If your mom is the traditionalist sort of mother mine is, the title probably sounds just like something your mom has told you about bae. It's something I resented for a long time, and then I just tolerated. It wasn't until I rewatched "Lilo and Stitch" that what my mom had always said finally clicked.

I hadn't seen "Lilo and Stitch" since I was a little kid. Back then, I think I mostly appreciated the sing-along songs and funny Bleakly moments, as most kids do. And believe me, I still love every one of those moments. But when you rewatch a childhood movie in your 20s, you find a lot more meaning behind everything.

Towards the beginning of the movie, Lilo makes the same mistake a lot of us have made or will make at some point: putting bae before everyone else, including family. And that's where the disagreement sets in. By a lot of people's way of thinking, your S.O. is family.
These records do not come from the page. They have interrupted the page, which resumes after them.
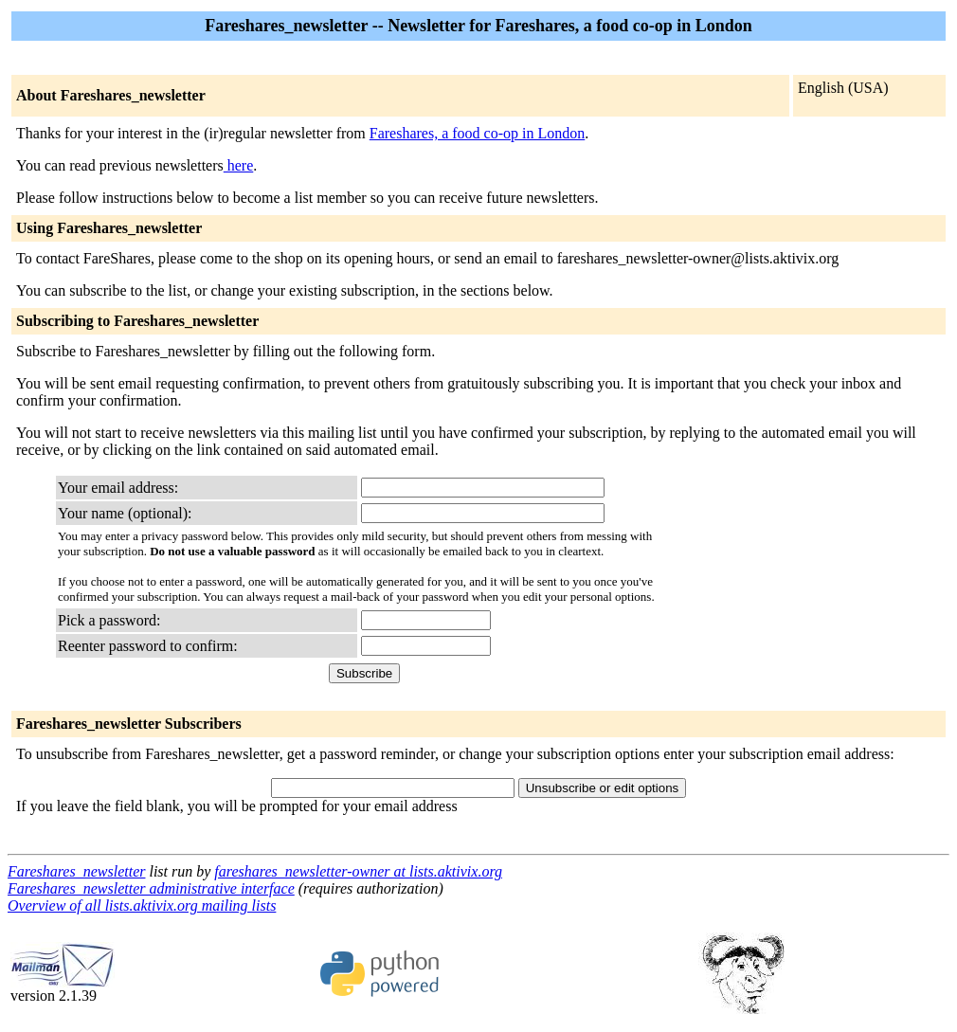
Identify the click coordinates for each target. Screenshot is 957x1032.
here (239, 165)
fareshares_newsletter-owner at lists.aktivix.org (358, 871)
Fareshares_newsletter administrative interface (151, 888)
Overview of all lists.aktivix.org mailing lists (142, 905)
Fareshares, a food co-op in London (478, 133)
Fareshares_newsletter (76, 871)
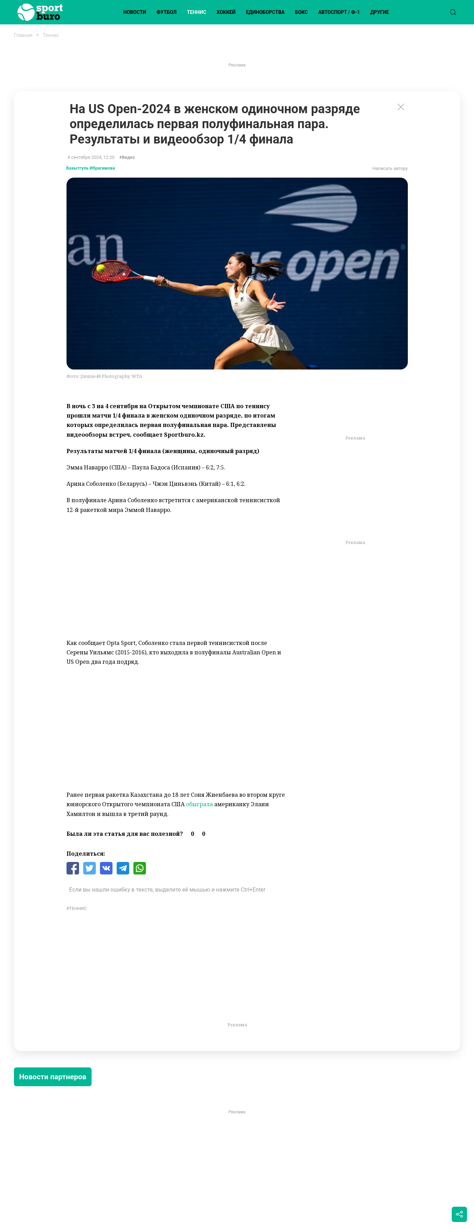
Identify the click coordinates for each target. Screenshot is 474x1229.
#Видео (127, 157)
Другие (379, 12)
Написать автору (389, 168)
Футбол (167, 12)
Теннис (196, 12)
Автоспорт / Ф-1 (339, 12)
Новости (134, 12)
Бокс (301, 12)
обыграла (199, 804)
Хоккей (226, 12)
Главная (23, 35)
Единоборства (265, 12)
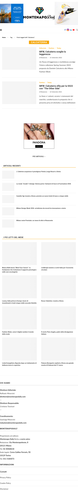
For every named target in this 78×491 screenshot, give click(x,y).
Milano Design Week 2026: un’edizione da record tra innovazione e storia (41, 208)
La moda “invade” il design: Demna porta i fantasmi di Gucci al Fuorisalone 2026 (43, 184)
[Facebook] (65, 30)
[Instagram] (68, 30)
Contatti (3, 472)
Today (59, 48)
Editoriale (42, 48)
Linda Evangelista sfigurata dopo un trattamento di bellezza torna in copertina (19, 364)
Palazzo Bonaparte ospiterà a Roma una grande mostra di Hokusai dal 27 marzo (57, 364)
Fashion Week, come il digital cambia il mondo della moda (18, 333)
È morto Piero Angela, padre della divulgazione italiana (57, 333)
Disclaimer (4, 489)
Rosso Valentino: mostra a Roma (52, 301)
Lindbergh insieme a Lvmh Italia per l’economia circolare (57, 269)
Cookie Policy (5, 483)
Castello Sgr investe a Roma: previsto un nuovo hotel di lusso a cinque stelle (42, 196)
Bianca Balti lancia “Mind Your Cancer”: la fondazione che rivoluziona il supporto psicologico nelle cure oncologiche (19, 270)
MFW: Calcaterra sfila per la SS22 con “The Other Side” (56, 87)
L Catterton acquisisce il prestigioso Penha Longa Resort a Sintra (38, 171)
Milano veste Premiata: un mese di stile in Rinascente (34, 220)
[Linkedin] (71, 30)
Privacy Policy (5, 477)
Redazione (44, 57)
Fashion (51, 48)
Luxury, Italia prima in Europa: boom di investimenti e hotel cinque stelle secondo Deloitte (19, 302)
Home (4, 37)
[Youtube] (73, 30)
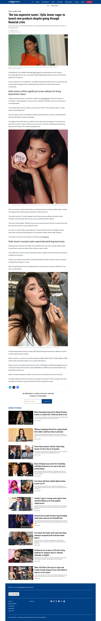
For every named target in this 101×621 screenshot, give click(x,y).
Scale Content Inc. (22, 587)
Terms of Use (11, 610)
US (32, 2)
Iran (48, 5)
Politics (37, 2)
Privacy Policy (11, 606)
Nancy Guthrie (54, 5)
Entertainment (45, 2)
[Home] (14, 2)
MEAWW (10, 587)
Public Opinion (68, 2)
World (53, 2)
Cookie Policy (11, 608)
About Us (10, 601)
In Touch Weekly (44, 98)
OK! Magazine (44, 237)
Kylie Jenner (36, 72)
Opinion (77, 2)
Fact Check (60, 2)
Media (83, 2)
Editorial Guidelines (12, 603)
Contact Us (31, 601)
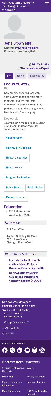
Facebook (5, 350)
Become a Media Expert (35, 68)
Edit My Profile (40, 64)
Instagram (34, 350)
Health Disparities (16, 157)
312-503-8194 (12, 328)
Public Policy (35, 187)
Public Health (14, 187)
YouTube (27, 350)
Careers (30, 368)
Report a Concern (11, 391)
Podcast (42, 350)
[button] (47, 3)
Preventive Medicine (26, 48)
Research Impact (16, 197)
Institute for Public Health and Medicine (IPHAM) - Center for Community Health (26, 264)
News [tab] (20, 76)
You probably know all about each other, from the best to the worst. You tell each other everything and go everywhere together. You might've been together for three months or even three years, but regardless you love each other a lot and can't imagine a life without the other. Until you break up.

Because you will break up. It sounds harsh, but if you've had a breakup before you understand this, and if you haven't you will at some point. And when you do, you're not going to be calling boo family anymore.

You can't cry on your S.O.'s shoulder when they're the reason you're broken. That dynamic duo thing you had going for so long is ripped out from under you, and suddenly you'll feel more like an island than ever before.

That doesn't sound like family to me. Someone who is family is someone you can count on, always. Not just when things are going well, but in spite of things going the way you want them to.

Family means nobody gets left behind or forgotten.

There's a good chance you haven't always felt like your family treated you that way. Maybe like my mom, they don't feel the same way about bae that you do. Please don't resent them for it; when the two of you break up, family—your true family—are the only ones that will be there for you.

It's also likely a self-fulfilling prophecy has been created around the whole situation. We push family away in favor of the people we think are closer than family, and then resent the rest for not being closer. Sometimes it takes something as upsetting as a breakup to realize who was really there all along, waiting for you to come to your better judgment.

Although it may seem difficult, if not impossible now, always put family first. They've been there for you a lot longer than your S.O. has, and you can count on them always being by your side. When you find someone who respects you for that decision, they might just be the one to seal the deal with.